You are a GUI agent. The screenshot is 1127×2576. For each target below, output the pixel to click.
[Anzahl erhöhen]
+++
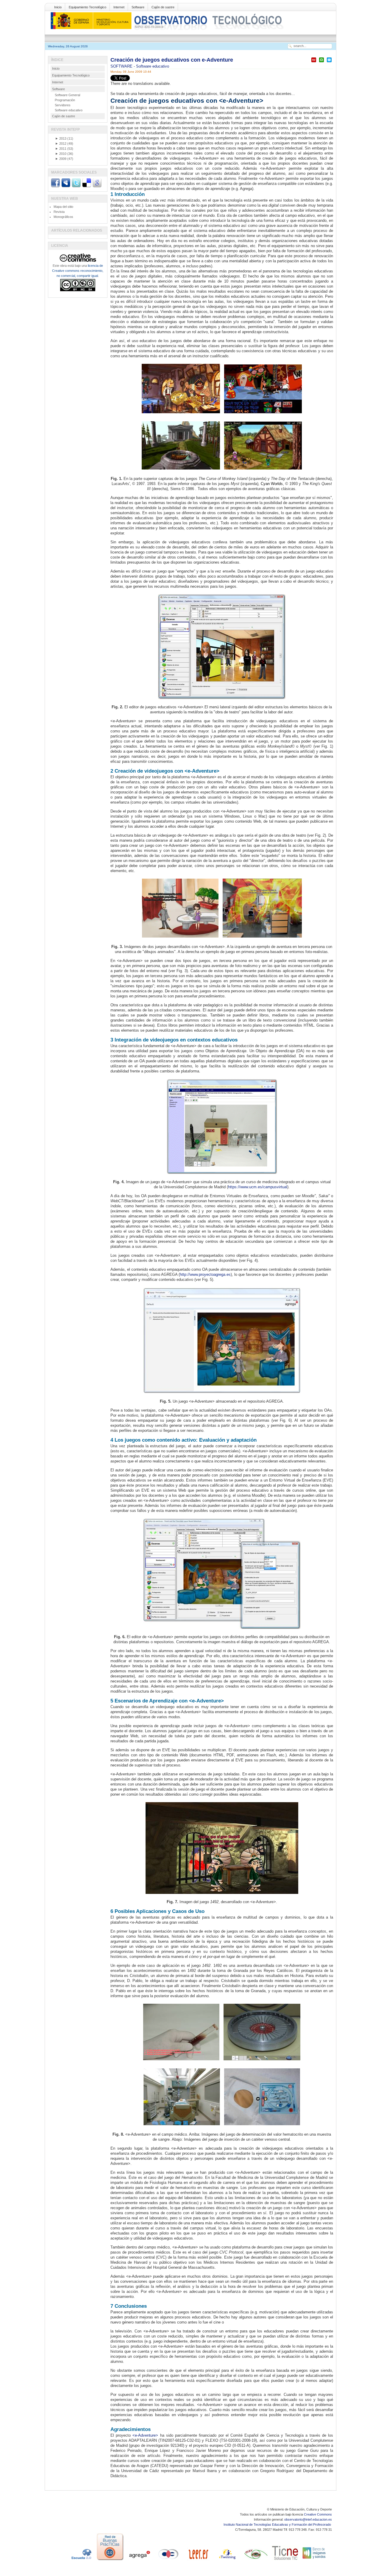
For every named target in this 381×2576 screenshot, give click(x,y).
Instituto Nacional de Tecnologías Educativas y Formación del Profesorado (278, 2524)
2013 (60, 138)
+++
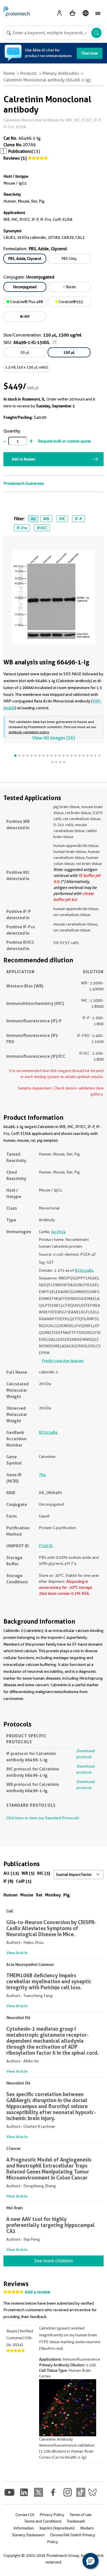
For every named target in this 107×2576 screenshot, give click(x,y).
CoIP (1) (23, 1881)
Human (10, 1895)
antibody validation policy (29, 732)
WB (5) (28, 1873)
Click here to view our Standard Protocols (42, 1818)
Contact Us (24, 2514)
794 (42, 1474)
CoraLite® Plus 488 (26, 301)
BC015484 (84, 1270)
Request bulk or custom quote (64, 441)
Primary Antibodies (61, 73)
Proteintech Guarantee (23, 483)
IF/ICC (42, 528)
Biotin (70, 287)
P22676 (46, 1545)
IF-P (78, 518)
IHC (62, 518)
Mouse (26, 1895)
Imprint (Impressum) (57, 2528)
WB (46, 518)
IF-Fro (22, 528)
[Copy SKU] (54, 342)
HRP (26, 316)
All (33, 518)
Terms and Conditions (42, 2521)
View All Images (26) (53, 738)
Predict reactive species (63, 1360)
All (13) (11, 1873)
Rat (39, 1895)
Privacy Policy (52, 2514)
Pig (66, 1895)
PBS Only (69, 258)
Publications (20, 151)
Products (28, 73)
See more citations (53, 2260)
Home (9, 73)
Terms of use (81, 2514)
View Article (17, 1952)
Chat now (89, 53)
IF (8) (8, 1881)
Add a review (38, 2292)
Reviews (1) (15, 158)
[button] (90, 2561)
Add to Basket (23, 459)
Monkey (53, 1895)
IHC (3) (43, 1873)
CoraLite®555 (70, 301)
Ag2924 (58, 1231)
+++
• _Assignment_: Retype exactly the lines of the data above that fall between the line with "You are a GUI" and the line with "[Anzahl erhöhen]", inclusive, and add nothing.

• _Solution to this exercise_:
You are a GUI agent. The screenshot is 1127×2576. For each target below, output the pixel to click.
[Anzahl erhöhen]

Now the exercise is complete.